More than 60 people were hospitalized Friday — five critically — when a Metro-North train derailed and slammed into an oncoming train in Connecticut.

Officials said a New Haven-bound commuter train flew off the tracks near the Fairfield station during a “major derailment” at 6:10 p.m. and collided with a Manhattan-bound Metro-North train on an adjacent track.

It was unclear how fast the two trains were going, but Anthony Bottalico, a general chairman for the Association of Commuter Rail Employees, estimated that the New Haven-bound train was going more than 60 mph before derailing, plowing through the dirt and hitting the oncoming train.

“It’s a miracle nobody was killed,” he said, speculating that a rail either broke or was pushed out of alignment under the train’s weight.

Both the tracks and the overhead wires that power the trains were damaged, officials said.

The derailed train apparently clipped the front of the oncoming train then scraped along its side, officials said.

About 700 people were thrown about the two trains when they collided, said MTA spokesman Aaron Donovan.

Passengers like Lola Oliver, 49, found themselves flying in mid-air.

“Finally I came to a stop on one of the seats. And I just gripped it because I felt the train sliding,” Oliver said. “It happened so fast I had no idea what was going on. All I know is we crashed.”

Passenger Bradley Agar said he was in the first car of the Manhattan-bound train when he heard screaming and the window smash behind him.

“I saw the first hit, the bump, bump, bump all the way down,” said Agar, who had just returned to work after he broke his shoulder in January. Agar thought it would be safer to take Metro-North to work rather than drive while he healed, he said.

“It's clear these cars came into contact and ripped off at least a portion of siding of one of the cars,” Connecticut Gov. Dannell P. Malloy told reporters. “(There was) extensive damage in the front and the wheels and that system is sticking into the other train."

“It wasn’t a straight head-on collision, but the fronts of the two trains struck each other,” Metro-North spokesman Aaron Donovan said.

Malloy said 60 passengers were rushed to St. Vincent’s and Bridgeport hospitals. Five were in critical condition, and one was in very critical condition, Malloy said.

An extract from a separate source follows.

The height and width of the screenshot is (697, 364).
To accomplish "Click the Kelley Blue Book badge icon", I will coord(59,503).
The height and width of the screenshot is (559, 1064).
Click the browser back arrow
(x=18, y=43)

A hospital worker at St. Vincent’s estimated that more than 70 injured commuters were brought to the two hospitals. Most of the injuries were bumps and bruises, he said.

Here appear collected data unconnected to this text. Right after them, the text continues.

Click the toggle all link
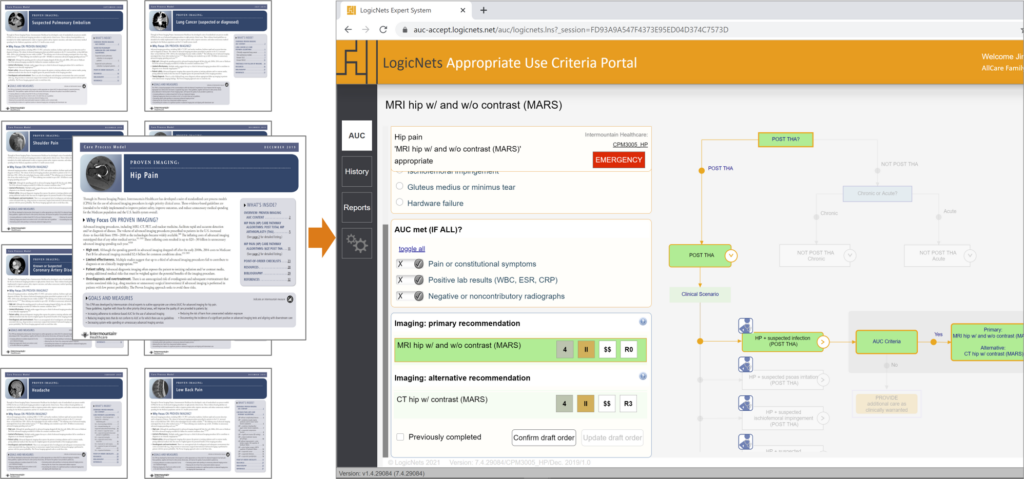The height and width of the screenshot is (479, 1024). click(x=411, y=248)
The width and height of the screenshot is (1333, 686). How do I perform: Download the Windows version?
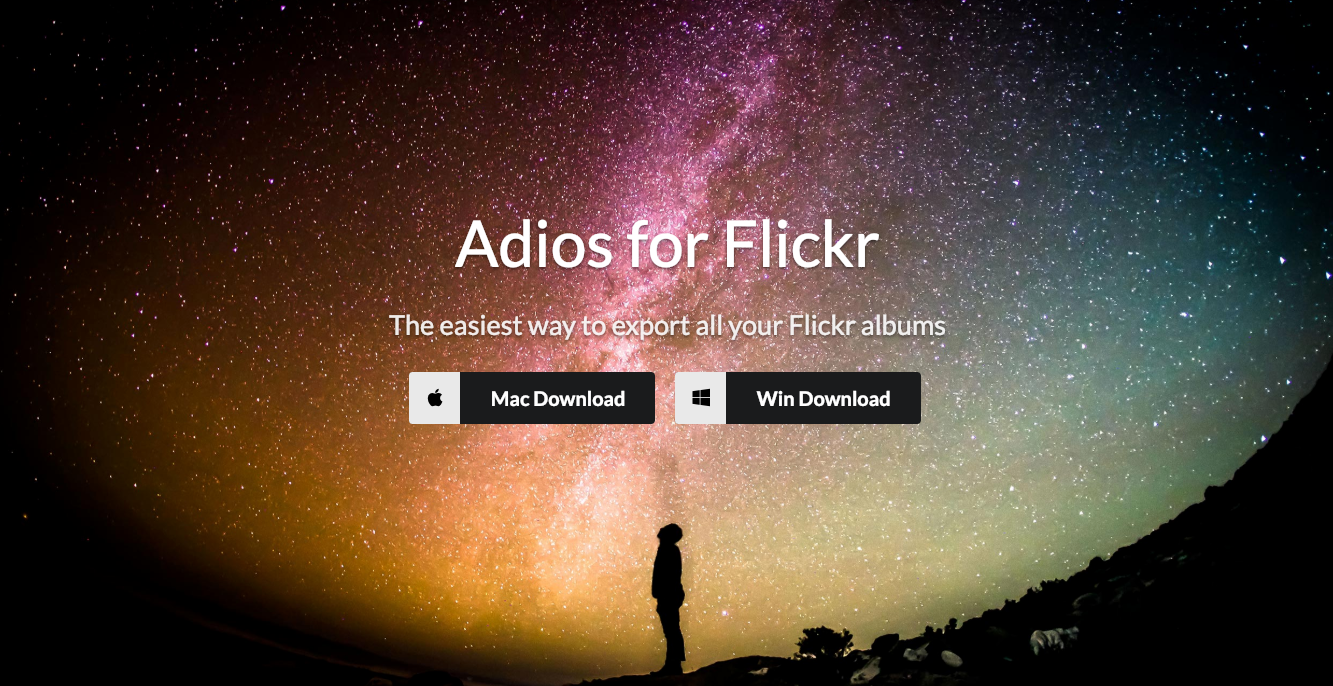pos(798,398)
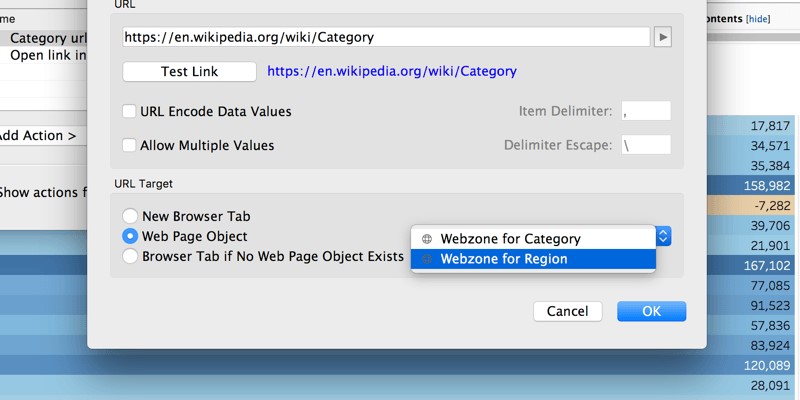The image size is (800, 400).
Task: Click the URL insert arrow button
Action: [663, 37]
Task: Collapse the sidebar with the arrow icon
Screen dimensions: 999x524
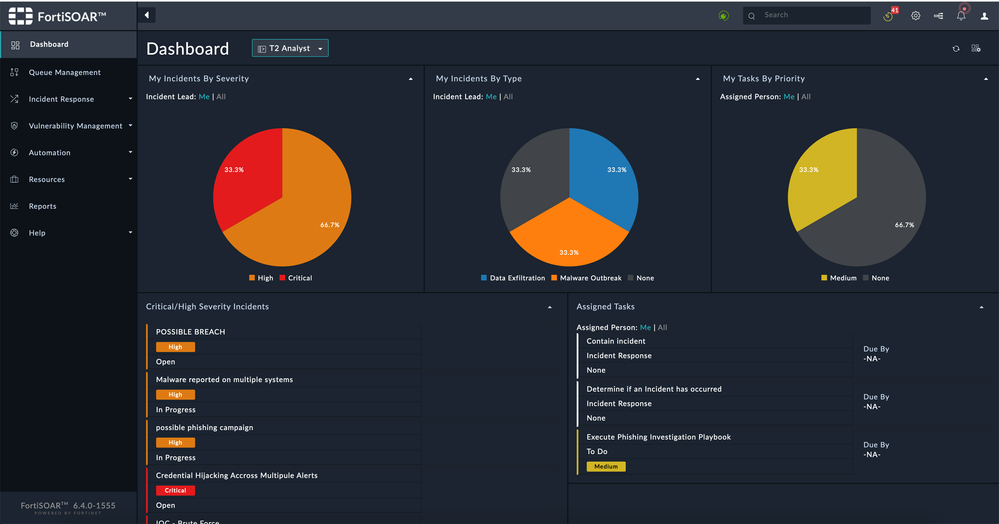Action: pos(147,15)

"Everybody seemed pretty calm," Bridgeport Police Chief Joseph Gaudett said as he described the scene. "Everybody was thankful they didn't get seriously hurt. They were anxious to get home to their families.”

The two engineers who operate the trains were not seriously harmed, Donovan said — an indication that the accident could have been much worse.

The National Transportation Safety Board will lead an investigation with the FBI, the Connecticut Office of Emergency Management and the Federal Railroad Administration to determine the cause of the derailment, but Malloy doesn’t believe the rails were sabotaged.

“There is no reason to believe it’s anything but an accident but obviously that’s something that has to be looked at,” he said.

Four sets of tracks take commuters back and forth from Manhattan to New Haven, but two of those tracks have been out of service as crews replace the overhead wires that power the trains.

Normal service through this area is not expected to resume until a full investigation is complete and repairs are made, Donovan said.

Amtrak trains between New York Penn Station and Boston have also been suspended indefinitely, the railroad said.